Dull tool blades require more pressure to use, making your job harder and more dangerous, and increasing the chances they’ll slip from your grasp. Blunt blades also rip and severely damage branches instead of cleanly cutting them, which makes them more susceptible to infection, freeze damage, and even death.

To ensure your pruners and shears stay sharp, use a specialized tool like a garden tool sharpener or sharpening stone. Just push the sharpener in the same direction across the blade, not back and forth — preferably with heavy gloves and eye protection for added safety. For quick touch ups to smooth edges on non-cutting tools, like hoes and spades, use a sharpening file and then a sharpening stone.
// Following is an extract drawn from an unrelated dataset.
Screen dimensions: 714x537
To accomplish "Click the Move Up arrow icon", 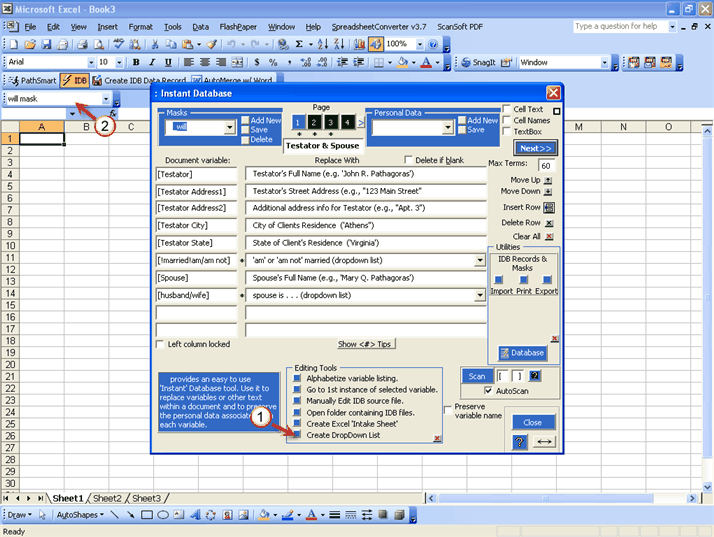I will pyautogui.click(x=548, y=179).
5. Store your tools in an oil-sand mixture

Knowing how to clean garden tools for winter doesn’t matter unless you store them properly. Good storage conditions help prevent tool warping, rust, and degradation.
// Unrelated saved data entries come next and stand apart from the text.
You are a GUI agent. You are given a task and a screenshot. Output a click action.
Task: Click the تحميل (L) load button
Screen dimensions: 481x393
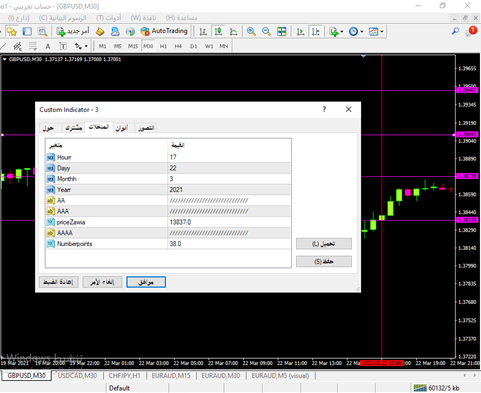(x=324, y=244)
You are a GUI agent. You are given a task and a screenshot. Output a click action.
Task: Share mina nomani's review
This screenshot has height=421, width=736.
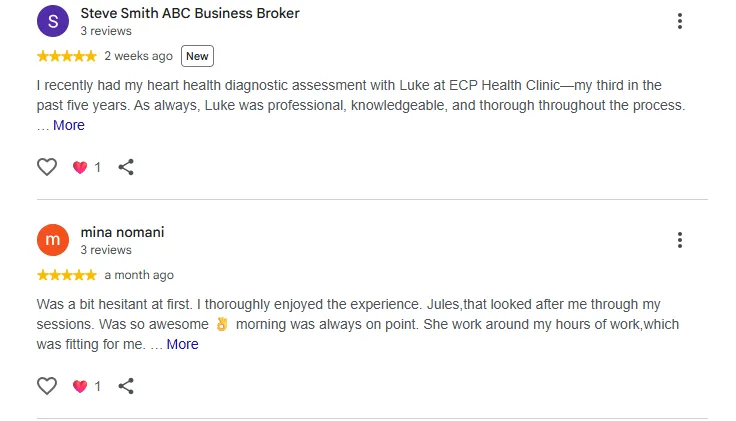tap(126, 386)
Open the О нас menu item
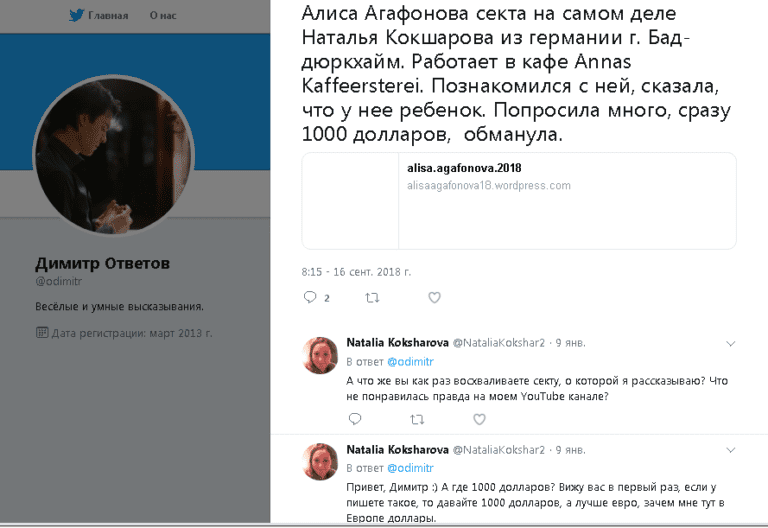Image resolution: width=768 pixels, height=528 pixels. pos(163,16)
Try this technique. In a large pot or bucket, mix dry sand and a lubricating oil, like linseed oil or WD-40, until the mixture is moist. (Keep in mind that motor oil can contaminate your soil and vegetable oil sours in hot temperatures.) Stick the metal ends of your tools into your oil-sand mix, and place the bucket in a dry place for winter storage.

Learning how to clean garden tools for winter doesn’t have to be stressful or laborious. In fact, with the right tips, oils, and sharpeners, it can become an annual ritual that leaves you feeling relaxed and prepared for the next planting season.